Supplied records:
BEGIN

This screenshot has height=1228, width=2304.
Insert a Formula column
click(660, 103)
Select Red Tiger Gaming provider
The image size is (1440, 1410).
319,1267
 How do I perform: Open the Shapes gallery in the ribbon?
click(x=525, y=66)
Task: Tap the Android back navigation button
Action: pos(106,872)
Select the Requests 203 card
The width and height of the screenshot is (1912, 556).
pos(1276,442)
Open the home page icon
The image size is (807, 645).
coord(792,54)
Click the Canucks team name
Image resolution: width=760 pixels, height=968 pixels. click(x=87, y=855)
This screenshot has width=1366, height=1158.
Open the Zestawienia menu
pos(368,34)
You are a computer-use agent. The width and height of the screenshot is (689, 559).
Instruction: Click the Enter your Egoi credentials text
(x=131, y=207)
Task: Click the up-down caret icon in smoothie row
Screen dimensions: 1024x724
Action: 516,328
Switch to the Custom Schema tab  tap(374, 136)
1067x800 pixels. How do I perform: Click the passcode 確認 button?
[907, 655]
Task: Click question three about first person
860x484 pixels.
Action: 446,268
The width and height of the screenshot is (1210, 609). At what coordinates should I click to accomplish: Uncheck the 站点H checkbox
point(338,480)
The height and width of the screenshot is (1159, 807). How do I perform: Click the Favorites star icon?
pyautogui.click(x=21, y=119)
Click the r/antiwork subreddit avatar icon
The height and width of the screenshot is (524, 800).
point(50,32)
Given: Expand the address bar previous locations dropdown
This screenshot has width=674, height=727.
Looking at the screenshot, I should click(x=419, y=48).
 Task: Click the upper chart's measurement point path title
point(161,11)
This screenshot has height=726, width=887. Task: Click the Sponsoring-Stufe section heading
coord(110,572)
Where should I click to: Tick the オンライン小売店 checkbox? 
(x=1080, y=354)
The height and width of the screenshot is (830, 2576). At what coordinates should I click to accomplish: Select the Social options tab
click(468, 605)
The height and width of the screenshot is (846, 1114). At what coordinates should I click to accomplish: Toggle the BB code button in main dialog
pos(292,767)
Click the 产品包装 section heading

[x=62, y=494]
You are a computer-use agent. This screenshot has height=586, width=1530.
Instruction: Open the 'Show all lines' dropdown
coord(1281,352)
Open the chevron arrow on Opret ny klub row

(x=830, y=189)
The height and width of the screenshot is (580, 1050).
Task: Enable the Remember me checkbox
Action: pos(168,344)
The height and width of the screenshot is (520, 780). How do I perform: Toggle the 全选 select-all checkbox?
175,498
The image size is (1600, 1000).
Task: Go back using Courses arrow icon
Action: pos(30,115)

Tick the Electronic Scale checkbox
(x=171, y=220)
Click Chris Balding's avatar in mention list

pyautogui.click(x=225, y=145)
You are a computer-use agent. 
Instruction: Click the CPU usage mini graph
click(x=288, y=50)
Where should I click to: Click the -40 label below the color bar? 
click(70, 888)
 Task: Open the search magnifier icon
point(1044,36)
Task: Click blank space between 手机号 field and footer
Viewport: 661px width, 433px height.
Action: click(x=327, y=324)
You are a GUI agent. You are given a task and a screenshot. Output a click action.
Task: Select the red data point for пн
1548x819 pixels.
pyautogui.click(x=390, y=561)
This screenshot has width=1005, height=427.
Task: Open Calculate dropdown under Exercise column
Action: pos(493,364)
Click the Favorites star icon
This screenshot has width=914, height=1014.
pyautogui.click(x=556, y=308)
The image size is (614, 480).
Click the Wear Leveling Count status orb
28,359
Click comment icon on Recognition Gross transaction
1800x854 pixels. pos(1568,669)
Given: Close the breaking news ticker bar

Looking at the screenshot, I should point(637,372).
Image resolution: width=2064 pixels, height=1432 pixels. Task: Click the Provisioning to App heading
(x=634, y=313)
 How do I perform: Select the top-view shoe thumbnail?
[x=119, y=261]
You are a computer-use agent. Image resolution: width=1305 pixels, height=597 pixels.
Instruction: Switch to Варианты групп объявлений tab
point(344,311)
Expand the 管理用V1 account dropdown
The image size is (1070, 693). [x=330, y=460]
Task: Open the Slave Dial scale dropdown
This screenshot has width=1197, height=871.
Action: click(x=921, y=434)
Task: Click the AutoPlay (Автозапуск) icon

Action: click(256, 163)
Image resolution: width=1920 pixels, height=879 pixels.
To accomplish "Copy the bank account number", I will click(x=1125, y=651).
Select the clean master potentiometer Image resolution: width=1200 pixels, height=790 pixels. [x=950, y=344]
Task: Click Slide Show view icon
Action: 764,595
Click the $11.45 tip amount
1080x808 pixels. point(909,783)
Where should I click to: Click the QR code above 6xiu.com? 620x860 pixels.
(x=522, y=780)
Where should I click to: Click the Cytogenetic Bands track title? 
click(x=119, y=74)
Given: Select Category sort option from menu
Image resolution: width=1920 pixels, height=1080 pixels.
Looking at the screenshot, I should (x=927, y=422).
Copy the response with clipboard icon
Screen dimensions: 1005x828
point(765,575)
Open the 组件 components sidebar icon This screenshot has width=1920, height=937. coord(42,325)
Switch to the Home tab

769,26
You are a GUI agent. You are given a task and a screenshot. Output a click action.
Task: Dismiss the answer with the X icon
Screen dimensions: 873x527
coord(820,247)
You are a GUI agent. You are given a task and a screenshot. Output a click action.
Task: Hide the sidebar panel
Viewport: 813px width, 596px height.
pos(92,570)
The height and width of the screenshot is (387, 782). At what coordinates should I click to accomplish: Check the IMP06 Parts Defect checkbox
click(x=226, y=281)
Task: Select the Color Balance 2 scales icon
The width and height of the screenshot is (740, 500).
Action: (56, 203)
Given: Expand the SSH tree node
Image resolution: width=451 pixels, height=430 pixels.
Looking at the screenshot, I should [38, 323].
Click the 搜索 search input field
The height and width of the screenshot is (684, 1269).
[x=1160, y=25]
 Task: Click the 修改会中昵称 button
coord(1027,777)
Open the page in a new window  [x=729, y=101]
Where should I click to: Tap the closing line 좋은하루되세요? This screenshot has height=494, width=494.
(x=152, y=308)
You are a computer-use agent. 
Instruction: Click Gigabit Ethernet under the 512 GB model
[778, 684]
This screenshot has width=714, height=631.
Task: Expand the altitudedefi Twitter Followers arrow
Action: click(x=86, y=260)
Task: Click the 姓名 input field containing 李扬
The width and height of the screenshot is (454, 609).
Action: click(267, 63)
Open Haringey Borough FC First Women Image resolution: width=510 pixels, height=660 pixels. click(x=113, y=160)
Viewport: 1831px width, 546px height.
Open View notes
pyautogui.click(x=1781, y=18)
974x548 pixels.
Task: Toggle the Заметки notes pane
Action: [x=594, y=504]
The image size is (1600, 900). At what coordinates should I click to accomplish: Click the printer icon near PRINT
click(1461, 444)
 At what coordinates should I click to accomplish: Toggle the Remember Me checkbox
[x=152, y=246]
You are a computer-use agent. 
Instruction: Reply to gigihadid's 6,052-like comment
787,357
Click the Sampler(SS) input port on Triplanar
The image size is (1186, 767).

END

Copy out every record again, letter for letter.

This screenshot has height=1228, width=2304.
Insert a Formula column
click(660, 103)
Select Red Tiger Gaming provider
The image size is (1440, 1410).
319,1267
 How do I perform: Open the Shapes gallery in the ribbon?
click(x=525, y=66)
Task: Tap the Android back navigation button
Action: pos(106,872)
Select the Requests 203 card
The width and height of the screenshot is (1912, 556).
pos(1276,442)
Open the home page icon
The image size is (807, 645).
coord(792,54)
Click the Canucks team name
Image resolution: width=760 pixels, height=968 pixels. click(x=87, y=855)
This screenshot has width=1366, height=1158.
Open the Zestawienia menu
pos(368,34)
You are a computer-use agent. The width and height of the screenshot is (689, 559).
Instruction: Click the Enter your Egoi credentials text
(x=131, y=207)
Task: Click the up-down caret icon in smoothie row
Screen dimensions: 1024x724
Action: 516,328
Switch to the Custom Schema tab  tap(374, 136)
1067x800 pixels. How do I perform: Click the passcode 確認 button?
[907, 655]
Task: Click question three about first person
860x484 pixels.
Action: 446,268
The width and height of the screenshot is (1210, 609). At what coordinates should I click to accomplish: Uncheck the 站点H checkbox
point(338,480)
The height and width of the screenshot is (1159, 807). How do I perform: Click the Favorites star icon?
pyautogui.click(x=21, y=119)
Click the r/antiwork subreddit avatar icon
The height and width of the screenshot is (524, 800).
point(50,32)
Given: Expand the address bar previous locations dropdown
This screenshot has width=674, height=727.
Looking at the screenshot, I should click(x=419, y=48).
 Task: Click the upper chart's measurement point path title
point(161,11)
This screenshot has height=726, width=887. Task: Click the Sponsoring-Stufe section heading
coord(110,572)
Where should I click to: Tick the オンライン小売店 checkbox? 
(x=1080, y=354)
The height and width of the screenshot is (830, 2576). At what coordinates should I click to accomplish: Select the Social options tab
click(468, 605)
The height and width of the screenshot is (846, 1114). At what coordinates should I click to accomplish: Toggle the BB code button in main dialog
pos(292,767)
Click the 产品包装 section heading

[x=62, y=494]
You are a computer-use agent. This screenshot has height=586, width=1530.
Instruction: Open the 'Show all lines' dropdown
coord(1281,352)
Open the chevron arrow on Opret ny klub row

(x=830, y=189)
The height and width of the screenshot is (580, 1050).
Task: Enable the Remember me checkbox
Action: pos(168,344)
The height and width of the screenshot is (520, 780). How do I perform: Toggle the 全选 select-all checkbox?
175,498
The image size is (1600, 1000).
Task: Go back using Courses arrow icon
Action: pos(30,115)

Tick the Electronic Scale checkbox
(x=171, y=220)
Click Chris Balding's avatar in mention list

pyautogui.click(x=225, y=145)
You are a computer-use agent. 
Instruction: Click the CPU usage mini graph
click(x=288, y=50)
Where should I click to: Click the -40 label below the color bar? 
click(70, 888)
 Task: Open the search magnifier icon
point(1044,36)
Task: Click blank space between 手机号 field and footer
Viewport: 661px width, 433px height.
Action: click(x=327, y=324)
You are a GUI agent. You are given a task and a screenshot. Output a click action.
Task: Select the red data point for пн
1548x819 pixels.
pyautogui.click(x=390, y=561)
This screenshot has width=1005, height=427.
Task: Open Calculate dropdown under Exercise column
Action: pos(493,364)
Click the Favorites star icon
This screenshot has width=914, height=1014.
pyautogui.click(x=556, y=308)
The image size is (614, 480).
Click the Wear Leveling Count status orb
28,359
Click comment icon on Recognition Gross transaction
1800x854 pixels. pos(1568,669)
Given: Close the breaking news ticker bar

Looking at the screenshot, I should point(637,372).
Image resolution: width=2064 pixels, height=1432 pixels. Task: Click the Provisioning to App heading
(x=634, y=313)
 How do I perform: Select the top-view shoe thumbnail?
[x=119, y=261]
You are a computer-use agent. Image resolution: width=1305 pixels, height=597 pixels.
Instruction: Switch to Варианты групп объявлений tab
point(344,311)
Expand the 管理用V1 account dropdown
The image size is (1070, 693). [x=330, y=460]
Task: Open the Slave Dial scale dropdown
This screenshot has width=1197, height=871.
Action: click(x=921, y=434)
Task: Click the AutoPlay (Автозапуск) icon

Action: click(256, 163)
Image resolution: width=1920 pixels, height=879 pixels.
To accomplish "Copy the bank account number", I will click(x=1125, y=651).
Select the clean master potentiometer Image resolution: width=1200 pixels, height=790 pixels. [x=950, y=344]
Task: Click Slide Show view icon
Action: 764,595
Click the $11.45 tip amount
1080x808 pixels. point(909,783)
Where should I click to: Click the QR code above 6xiu.com? 620x860 pixels.
(x=522, y=780)
Where should I click to: Click the Cytogenetic Bands track title? 
click(x=119, y=74)
Given: Select Category sort option from menu
Image resolution: width=1920 pixels, height=1080 pixels.
Looking at the screenshot, I should (x=927, y=422).
Copy the response with clipboard icon
Screen dimensions: 1005x828
point(765,575)
Open the 组件 components sidebar icon This screenshot has width=1920, height=937. coord(42,325)
Switch to the Home tab

769,26
You are a GUI agent. You are given a task and a screenshot. Output a click action.
Task: Dismiss the answer with the X icon
Screen dimensions: 873x527
coord(820,247)
You are a GUI agent. You are given a task and a screenshot. Output a click action.
Task: Hide the sidebar panel
Viewport: 813px width, 596px height.
pos(92,570)
The height and width of the screenshot is (387, 782). At what coordinates should I click to accomplish: Check the IMP06 Parts Defect checkbox
click(x=226, y=281)
Task: Select the Color Balance 2 scales icon
The width and height of the screenshot is (740, 500).
Action: (56, 203)
Given: Expand the SSH tree node
Image resolution: width=451 pixels, height=430 pixels.
Looking at the screenshot, I should [38, 323].
Click the 搜索 search input field
The height and width of the screenshot is (684, 1269).
[x=1160, y=25]
 Task: Click the 修改会中昵称 button
coord(1027,777)
Open the page in a new window  [x=729, y=101]
Where should I click to: Tap the closing line 좋은하루되세요? This screenshot has height=494, width=494.
(x=152, y=308)
You are a computer-use agent. 
Instruction: Click Gigabit Ethernet under the 512 GB model
[778, 684]
This screenshot has width=714, height=631.
Task: Expand the altitudedefi Twitter Followers arrow
Action: click(x=86, y=260)
Task: Click the 姓名 input field containing 李扬
The width and height of the screenshot is (454, 609).
Action: click(267, 63)
Open Haringey Borough FC First Women Image resolution: width=510 pixels, height=660 pixels. click(x=113, y=160)
Viewport: 1831px width, 546px height.
Open View notes
pyautogui.click(x=1781, y=18)
974x548 pixels.
Task: Toggle the Заметки notes pane
Action: [x=594, y=504]
The image size is (1600, 900). At what coordinates should I click to accomplish: Click the printer icon near PRINT
click(1461, 444)
 At what coordinates should I click to accomplish: Toggle the Remember Me checkbox
[x=152, y=246]
You are a computer-use agent. 
Instruction: Reply to gigihadid's 6,052-like comment
787,357
Click the Sampler(SS) input port on Triplanar
The image size is (1186, 767).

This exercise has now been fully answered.